In the blog post, what animal did the writer have while living in Georgia? Please answer in a few words.

◆ Text shown:
>> Begin
Sunday, October 27, 2013

Choppy Values

Cheese. Dancing. Dancing over cheese. Silliness. Weighted actions and words. Solidarity. Loyalty. Honesty. Trust. Respect. Humility. Sincerity. Successful endeavors. Expressing myself through other people's descriptions of life. Sanctuary in the eyes of another. Altruism. Genuine introversion and introspection, retrospection in recollection. Interrupting serious moments. Serenity and tranquility in sunrise and sunset. Appreciation of the brunt. Passion. Dusty anecdotes and borrowed tropes. High strung memories like tattered and frayed ropes. Concession. A lack of pride. Exfoliation. Exhaustion, of experience rather than boredom. Warm beds and socks. Dry clothes. Staying up later than I should have and hating myself in the afternoon. The luxury of being able to do that. Unhappiness in my mediocrity. Being a decent person without someone looking over my shoulder. Integrity? Uncertainty. Frequency. Being a creature of habit. Occasionally being spontaneous. My many gigabytes of music. Multiple genres of books and music. Artists of any type that can evoke different emotions with their work. Being able to stream and binge watch entire series on Netflix. Progress, of any kind. Hopefully writing most of these journals. Chinchillas and their soft fur. The cuteness and smile those things bring me. My family and everything they've provided for me. Feeling weird that it took me this long to mention them. My friends, naturlisch. Deutschland auch. Getting hyphy on decadent mixtures. Saying queer things like that. Not meaning queer in an offensive but quirky way. Tolerance of others beliefs. Giggling. Laughing. Chortling. Snorting. Cackling. Any other synonym for audible joy. Almond Joys. Almonds in general. The RPG/bazooka lamp my dad had when I was a kid. The dog I've had since I was a kid. The cat I had when I lived in Georgia. Living in Georgia for that short period of time. Interacting in person without going into a panic. Sneezing without a bloody nose. All things good. Relativity. Pen dances and pendants. In the pendants? Independence and penance. Gifts. Selflessness. Repeating myself. Not really valuing that last one. Esoteric humor. Hating myself for feeling pretentious for most of the things I say, do, or write. Wondering and wandering, pondering and squandering. Running on when I should have stopped awhile ago. Knowing when to stop beating a dead horse. Yeah.

Sunday, October 20, 2013

Interesting Title

I need to write a journal. I need the premise for a story. I need characters to be in this story. I need a thick plot and character depth. I need a structured outline to develop a story upon. No panics, no worries.
>> End
◆ Dataset excerpts:
>> Begin
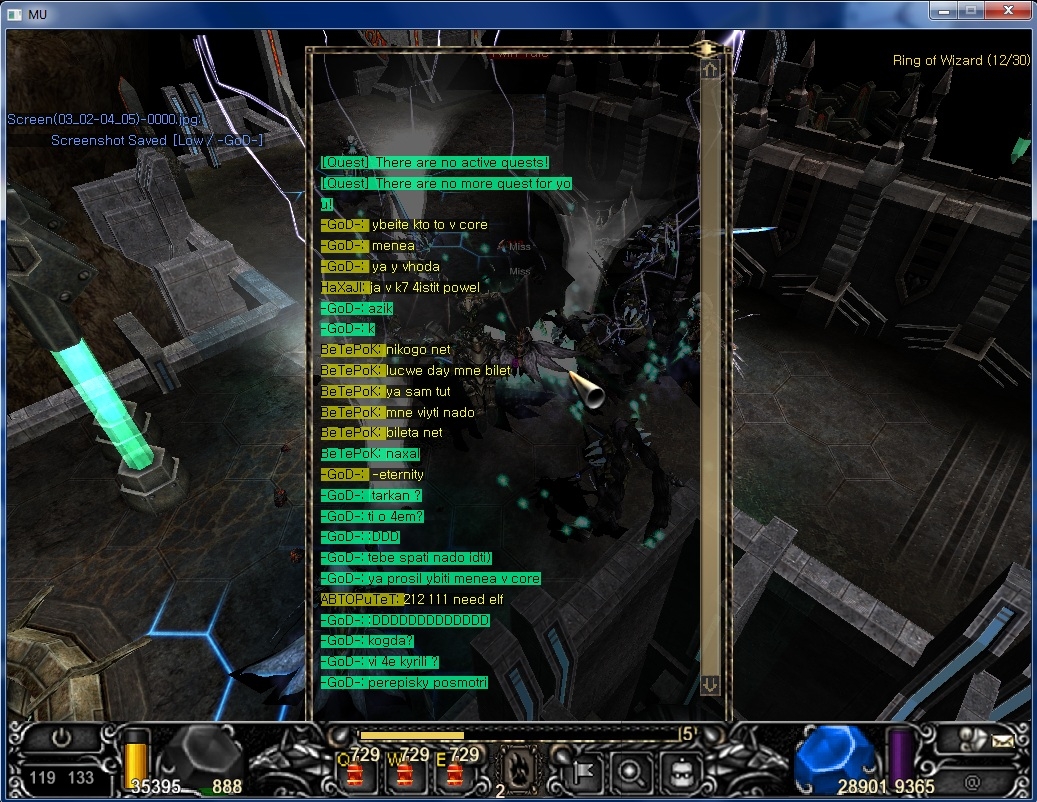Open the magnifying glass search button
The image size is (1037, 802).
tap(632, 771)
>> End
>> Begin
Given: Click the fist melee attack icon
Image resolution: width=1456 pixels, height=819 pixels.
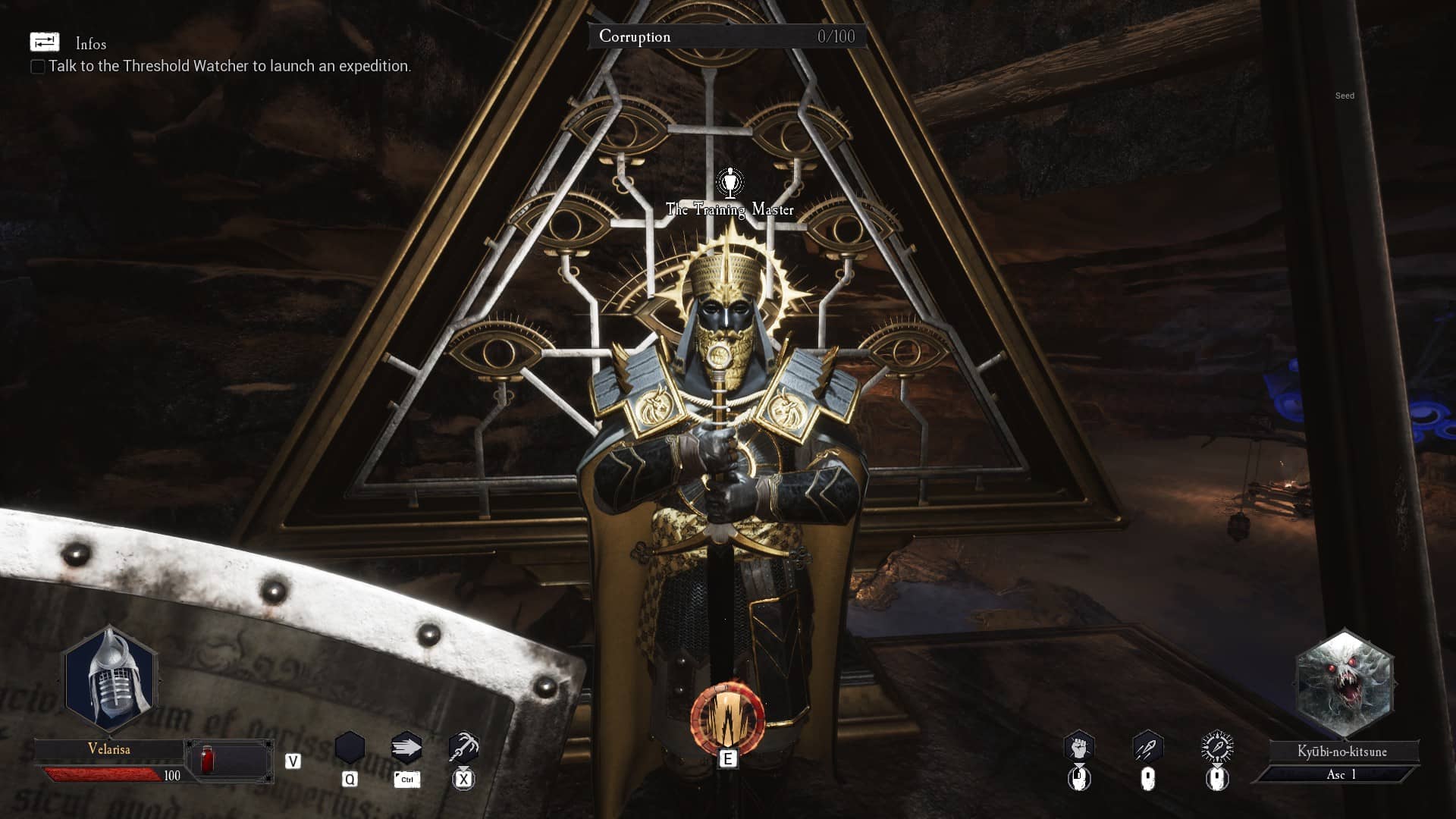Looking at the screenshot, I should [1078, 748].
>> End
◆ Result: A cat.